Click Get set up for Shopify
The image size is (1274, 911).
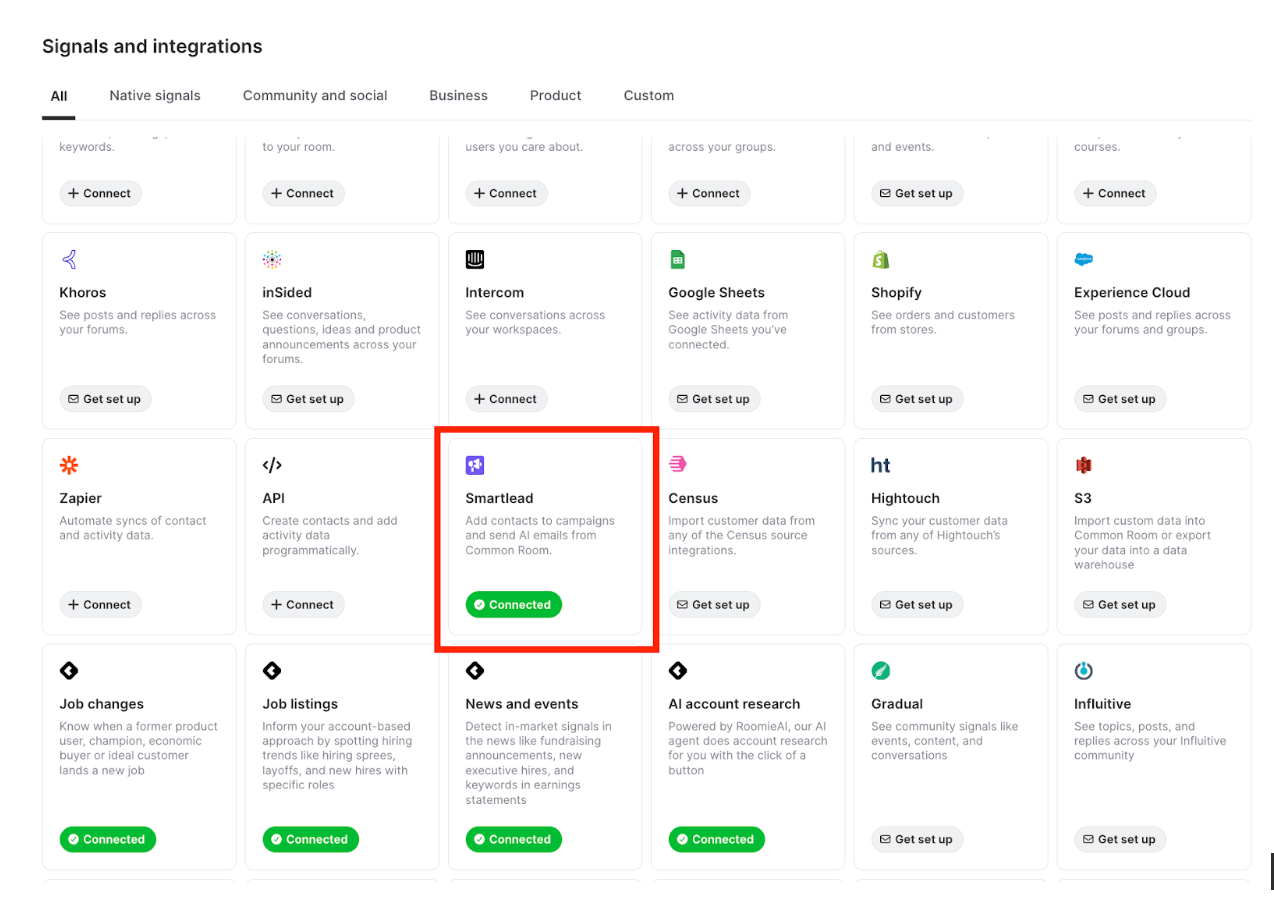[x=916, y=399]
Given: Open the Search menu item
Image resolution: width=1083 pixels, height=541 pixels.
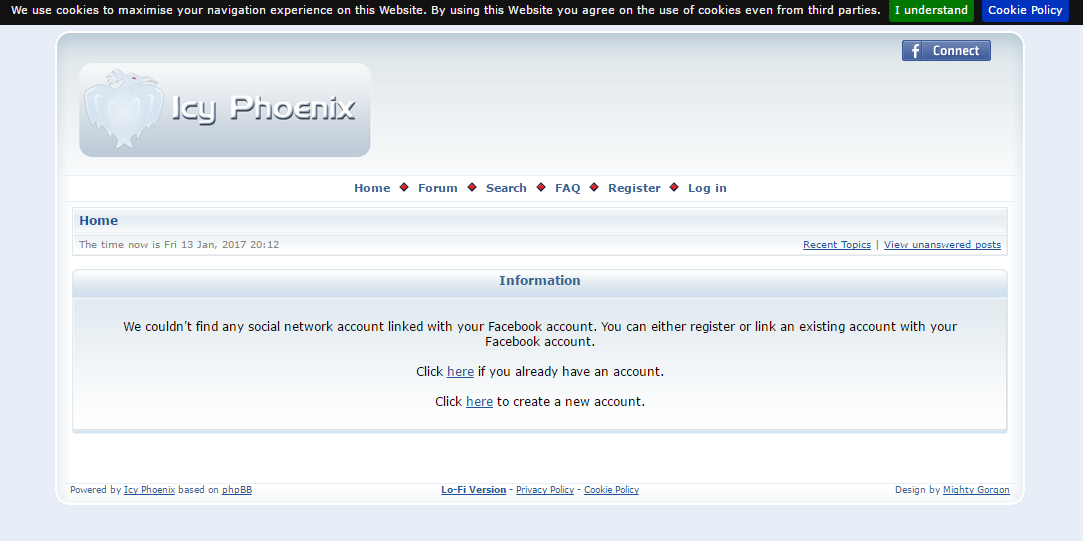Looking at the screenshot, I should pos(506,188).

→ **Directions for this task**
Please rewrite the listing above, changing "menu item" to "menu entry" and keeping everything else the same. Leave the pictures out.

→ **Result of this exercise**
Click Get set up for Shopify
The image size is (1274, 911).
[x=916, y=399]
Given: Open the Search menu entry
Image resolution: width=1083 pixels, height=541 pixels.
Looking at the screenshot, I should pos(506,188).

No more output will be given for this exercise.